This is a list of Brandy products.

Books

Real-Life Cinderella: The Story of Brandy
Author: Joal Ryan
Pages: 95
Country: United States
Language: English
Publisher: Delacorte Books for Young Readers
Release: 1998

Real-Life Cinderella: The Story of Brandy is a look at actress/singer Brandy Norwood and her rise to fame, including her time on the long-running UPN show Moesha.  As well as chronicling her career, the book offers a look at the television and music industries.

The reader is given a sense of what was faced by young stars trying to come up in the mid-1990s.  The author explores the hard work that went into marketing Brandy; what worked for her, and how she (and others) pulled it off. Glimpses are given of Brandy's early love life; crushes, and parental intervention. The book has lists at the end, including a discography, a list of Brandy's TV and film credits, and a list of awards bestowed upon her.

Brandy: An Intimate Look 
Author: Karu F. Daniels
Country: United States
Language: English
Publisher: NVU Editions/Team Power Publishing
Release: 1999

Brandy: An Intimate Look is a look at Brandy, as shared by a personal friend of hers.  It is a collection of facts and personal insight, and includes a look at Brandy's family.
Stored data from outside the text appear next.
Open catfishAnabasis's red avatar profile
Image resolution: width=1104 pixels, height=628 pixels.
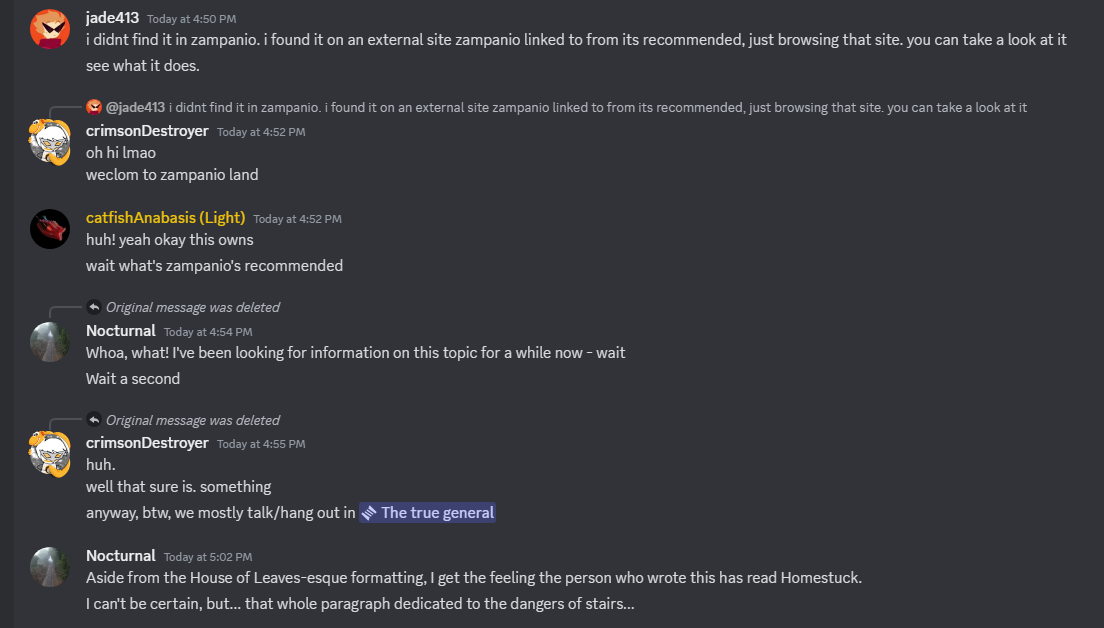(49, 229)
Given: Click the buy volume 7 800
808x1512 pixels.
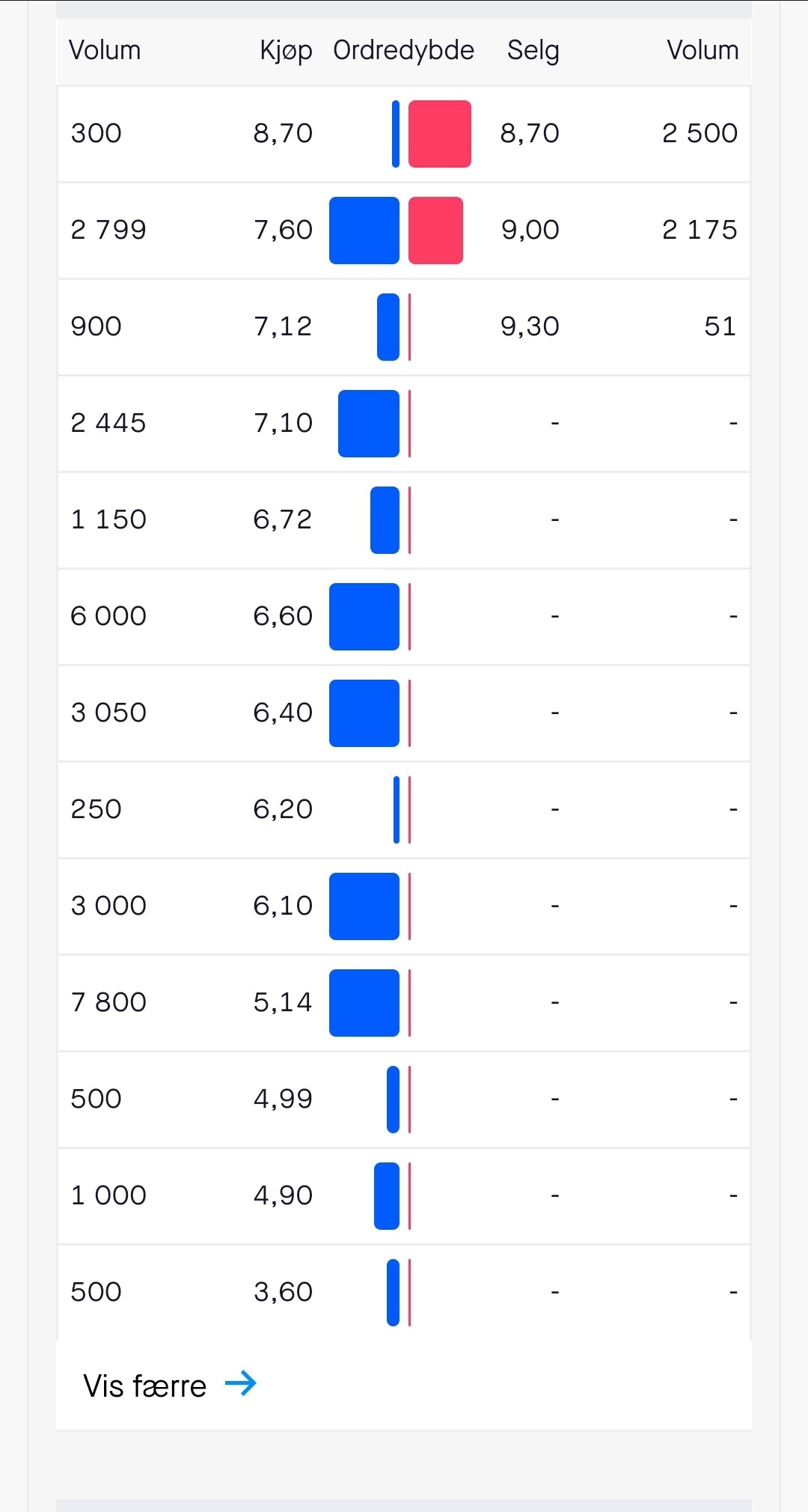Looking at the screenshot, I should (x=108, y=1002).
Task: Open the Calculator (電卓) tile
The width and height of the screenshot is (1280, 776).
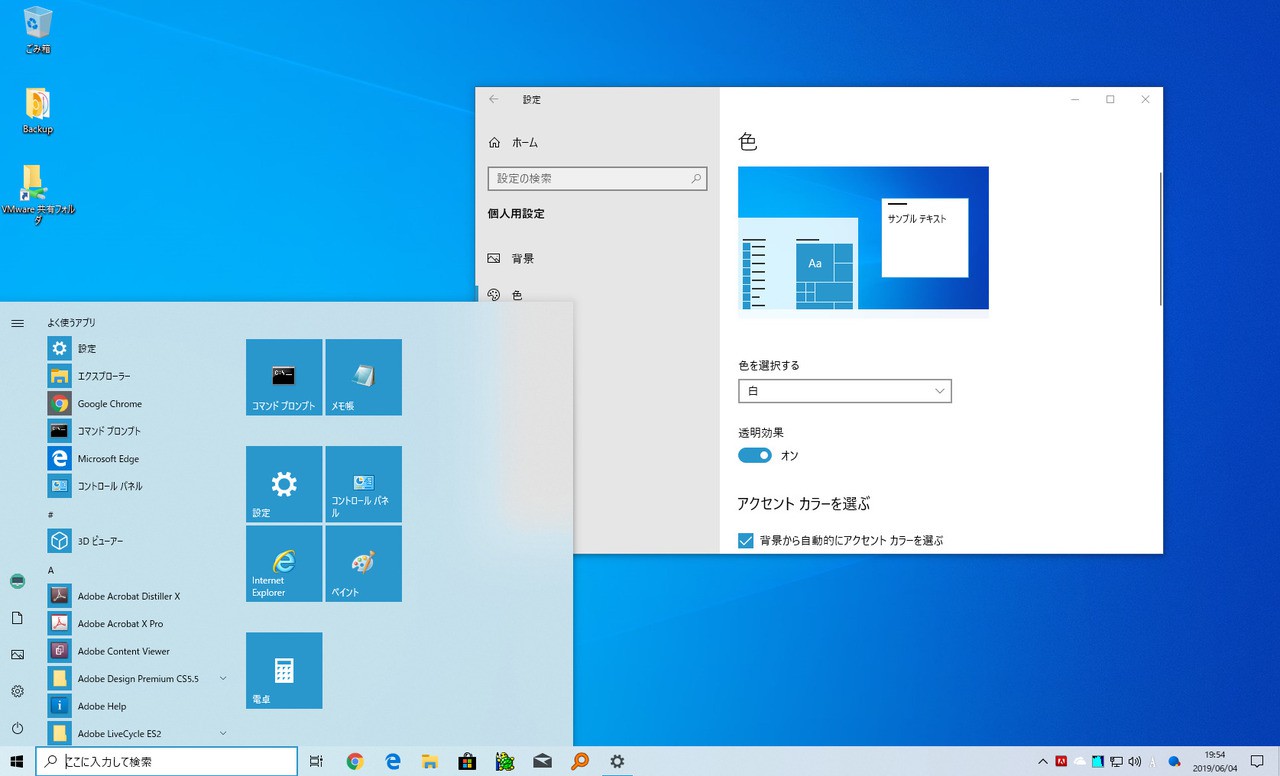Action: (x=284, y=670)
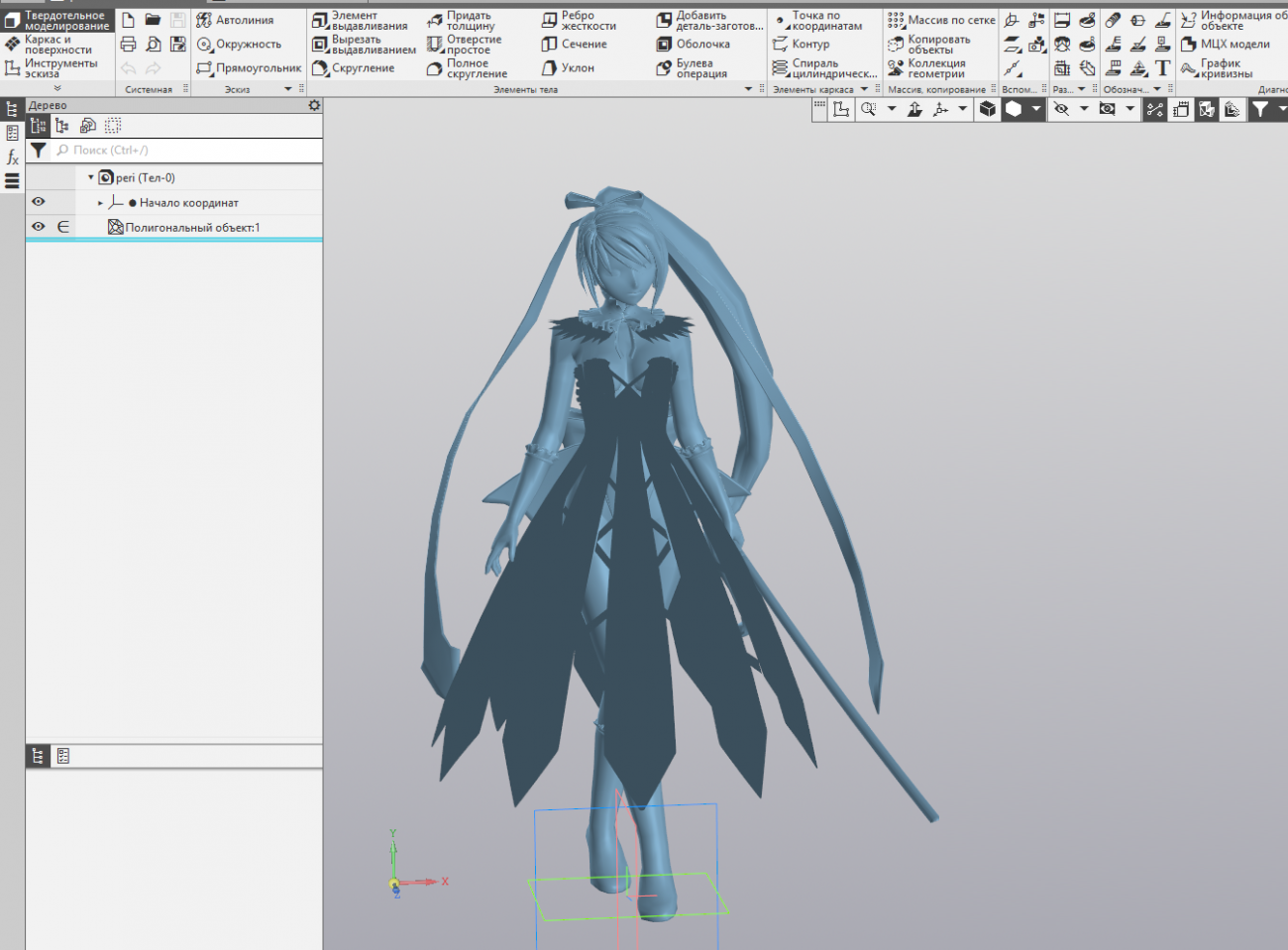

Each chapter explores an aspect of the life and career of Norwood.

The book has colour photographs of Brandy, and a collection of quotes from her.

The book features a list of Brandy's musical, television, and movie appearances.

DVDs

Ultima Hair
In 2005, Brandy became the spokesperson for Ultima, a company for hair weaves and wigs. As of 2012, she no longer represents them.

Toys/games

Dolls 
The Brandy doll are dolls made in her likeness.

In 1999, Mattel released the Brandy Doll. The first doll featured Brandy in a reddish brown blouse with an orange Mongolian faux fur scarf around the collar. The bottom half includes a long orange skirt with a pair of gold and orange Pedal pushers pants with gold wedge pumps. This doll also comes with a microphone, and a gold platform for brandy. An Autographed poster copy is included. Because of the success of this doll, a second doll "Super Star Brandy" was released. This doll featured Brandy In a colorful African abstract patterned spaghetti strap top with a neon green jacket and chunky platform heals to match, with purple faux leather pants. On the back of the "Super Star Brandy" doll box in the bottom left hand corner features a sneak peek of all Mattel brandy doll designs including a "Coming Soon" tag under the Singing Holiday Brandy Doll released in 2000. Two more dolls followed, including another "Super Star Brandy" in 2000 and a Stylin' Hair Brandy Doll also released in 2000. This doll also includes an autographed poster copy. Mattel has two unreleased Brandy dolls, Brandy as Cinderella from the ABC's Wonderful World of Disney TV movie Rodgers & Hammerstein's Cinderella and a Final "Super Star Brandy" with a gold microphone.  Millions of the dolls were distributed and sold from (1999-2003) they were one of the biggest selling toys for Mattel.